Simulation of PM10 and NOx Pollutants at a Coal-Fıred Thermal Power Plant Site Using The Gaussıan Plume Model in Freemat

Year 2024, EARLY VIEW, 1 - 1

Yusof-den Jamasalı , Şeref Turhan , Aybaba Hançerlioğulları , Aslı Kurnaz

https://doi.org/10.2339/politeknik.1430492

Abstract

Air quality is important to both human health and the environment. But as modernization is progressing further, the problem of air quality has become more alarming. Using machines in factories, motor vehicles in transportation, and power plants in energy generation are major contributors to air pollution. Most power plants, including thermal power plants that burn coal to produce electricity, emit harmful pollutants into the atmosphere during energy generation.
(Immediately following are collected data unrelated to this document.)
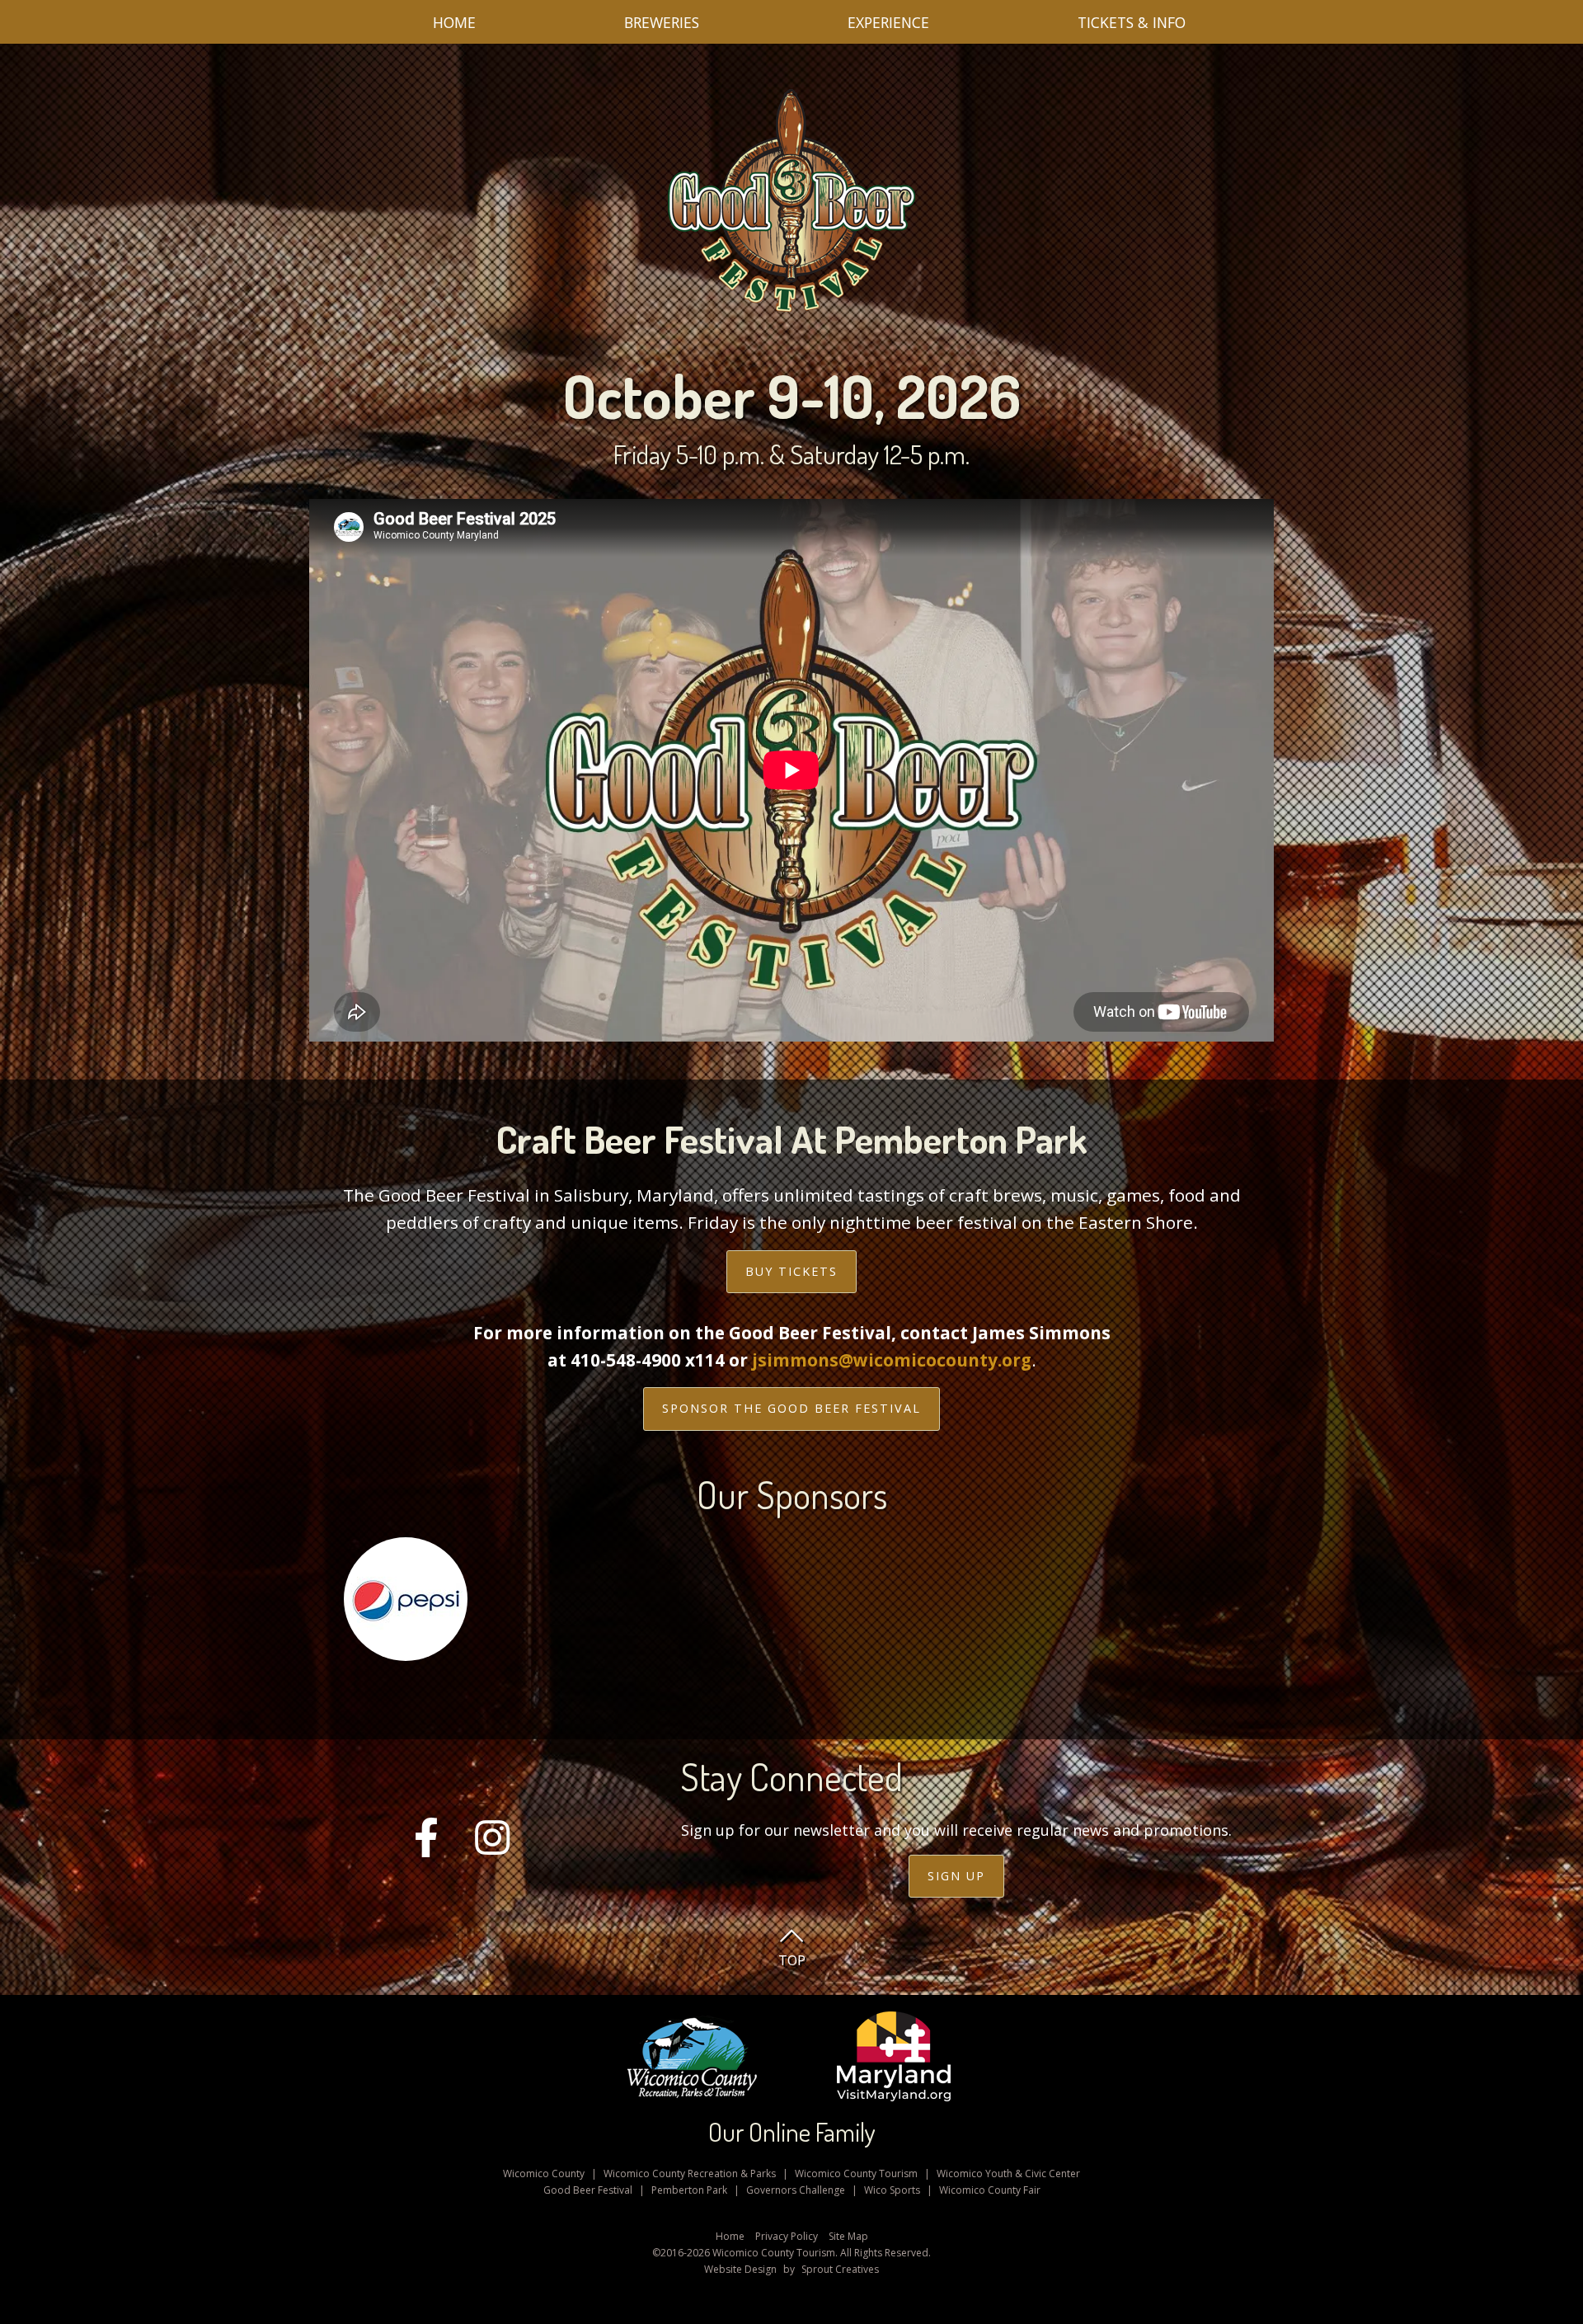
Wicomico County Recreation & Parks (690, 2173)
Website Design (740, 2269)
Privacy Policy (786, 2236)
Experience (888, 22)
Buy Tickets (791, 1271)
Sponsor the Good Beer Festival (791, 1408)
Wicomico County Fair (989, 2190)
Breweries (661, 22)
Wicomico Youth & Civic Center (1008, 2173)
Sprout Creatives (840, 2269)
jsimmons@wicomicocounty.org (891, 1359)
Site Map (848, 2236)
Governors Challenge (795, 2190)
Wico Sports (892, 2190)
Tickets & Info (1132, 22)
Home (454, 22)
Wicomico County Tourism (856, 2173)
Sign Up (956, 1876)
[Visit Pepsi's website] (405, 1606)
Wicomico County (544, 2173)
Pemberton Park (689, 2190)
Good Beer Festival (587, 2190)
Turkish government encourages the exploitation of coal reserves for electricity generation to lessen the importation of energy sources. Hence, Türkiye relies mainly on coal in its energy production. As of this writing, there are 55 thermal power plants operating in Türkiye. These power plants had an installed capacity of 21 GW at the end of 2019. Among these are the Afşin-Elbistan Thermal Power Plants (AETPPs) located in Kahramanmaraş province. In this study, PM10 and NOx pollutants at Afşin-Elbistan A Power Plant site located in Kahramanmaraş province of Türkiye were simulated using the Gaussian Plume Model in FreeMat software based on real data. The model input data included stack height, mass rate of emission of the pollutant, wind speed and direction, and atmospheric stability class. Dispersion profiles of PM10 and NOx pollutants were generated and the locations of maximum values of concentrations were identified. Results show that during winter, the highest maximum concentration of PM10 and NOx is 4865.79 µg/m3 and 699.7 µg/m3, respectively, with both located at x = 0.60 km in the scenario where 1.3-m/s wind is blowing from East. During summer, the highest maximum concentration of PM10 and NOx is 5380.77 µg/m3 and 767.87 µg/m3, respectively, with both located at x = 0.60 km in the scenario where 1.5-m/s wind is blowing from East-South-East. Furthermore, regions where PM10 and NOx concentrations exceed the national standard limit of 150 µg/m3 and 100 µg/m3, respectively, are always present and have been located in all the scenarios considered.

Keywords

Freemat, NOx pollutants, PM10 pollutants, dispersion, Gaussian Plume Model, Afşin

Freemat'ta Gauss Tüy Modeli Kullanılarak Kömür Termik Santrali Sahasında PM10 Ve NOx Kirleticilerinin Simülasyonu

Abstract

Hava kalitesi hem insan sağlığı hem de çevre açısından önemlidir. Son yıllardaki nüfus, kentleşme, endüstri, ekonomi ve teknolojideki hızlı büyüme hava kalitesi sorununu daha da endişe verici hâle geldi. Bu hızlı büyüme elektrik enerjisine olan talebi de büyük oranda artırdı. Bu enerji talebini karşılamak için kurulan fosil yakıtlı termik santraller, çevre ve hava kirliliğinin ana kaynaklarını oluşturmaktadır. Hâli hazırda, Türkiye'de 53 termik santral faaliyet göstermektedir. Bu çalışmada köür yakıtlı Afşin-Elbistan A Elektrik Santrali sahasındaki PM10 ve NOx (NO and NO2) kirleticileri, meteorolojik esas alarak FreeMat yazılımındaki Gaussian Plume Modeli kullanılarak simüle edildi. Model girdi verileri, etkin baca yüksekliği, kirleticinin kütlesel salım oranı, rüzgâr hızı ve yönü ve atmosferik kararlılık sınıfı gibi verileri içermektedir. PM10 ve NOx kirleticilerinin dağılım profilleri oluşturuldu ve azami derişim değerlerinin yerleri belirlendi. Kış ve yaz aylarında PM10 ve NOx’in azami derişim değerleri, sırasıyla 4865 µg/m3 ve 700 µg/m3 ve 5381 µg/m3 ve 768 µg/m3 olarak bulundu. Simülasyon sonuçları PM10 ve NOx derişimlerinin, ulusal standart sınır değerleri aştığın gösterdi.

Keywords

Freemat, NOx kirletici, PM10 kirletici, dağılım, Gauss Tüy Modeli, Afşin

Ethical Statement

The authors of this article declare that the materials and methods used in this study do not require ethical committee permission and/or legal-special permission.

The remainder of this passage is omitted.